-- Exercise prompt --
Edit the records so that every occurrence of "screenshot" reads "screen capture", and leave the remaining text unchanged. Omit the pictures from your answer.

════

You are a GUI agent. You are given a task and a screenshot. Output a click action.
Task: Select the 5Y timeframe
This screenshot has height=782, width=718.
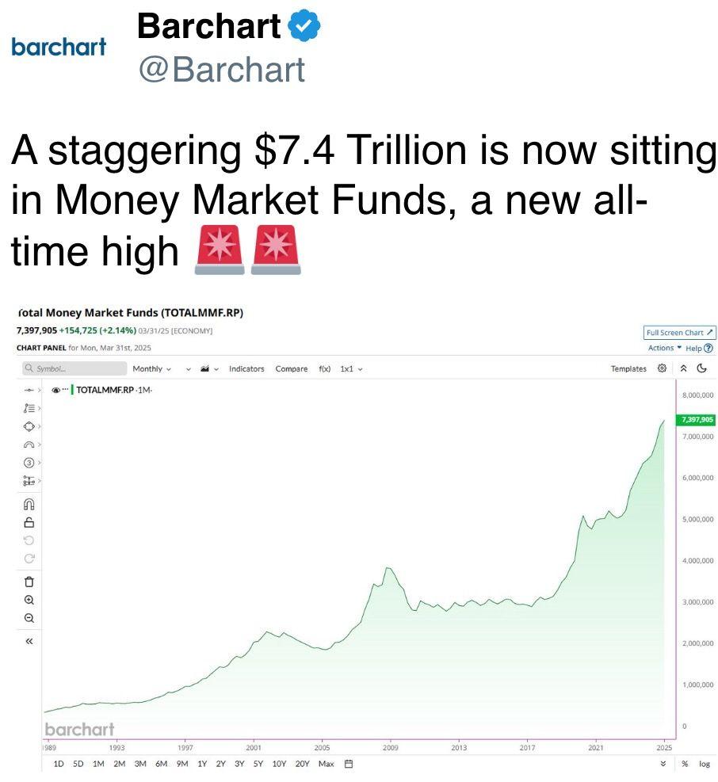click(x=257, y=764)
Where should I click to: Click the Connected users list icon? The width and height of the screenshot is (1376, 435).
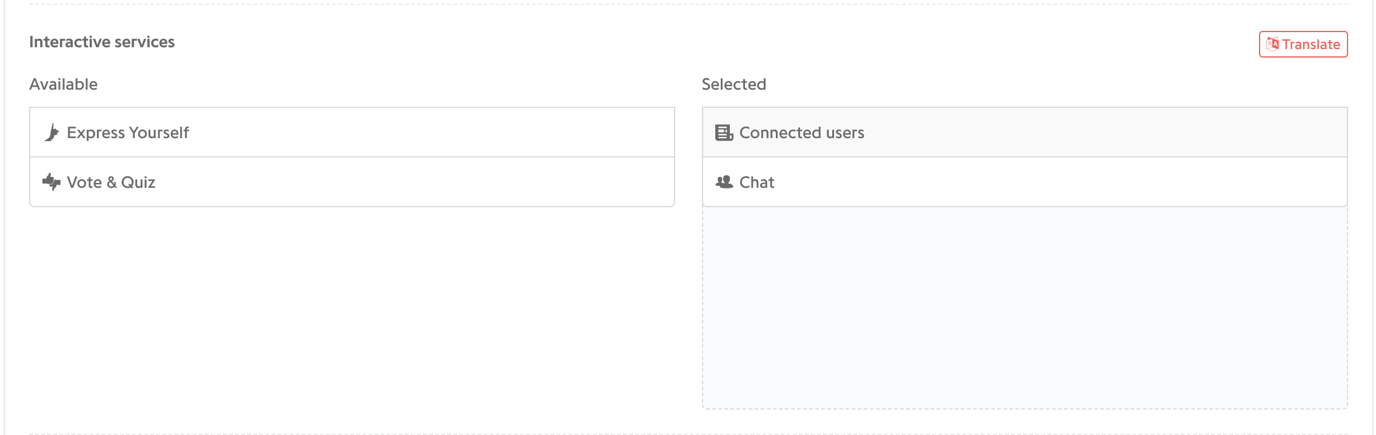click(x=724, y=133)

════

-- Result for this task --
You are a GUI agent. You are given a task and a screen capture. Output a click action.
Task: Select the 5Y timeframe
This screen capture has height=782, width=718.
click(x=257, y=764)
Where should I click to: Click the Connected users list icon? The width and height of the screen capture is (1376, 435).
click(x=724, y=133)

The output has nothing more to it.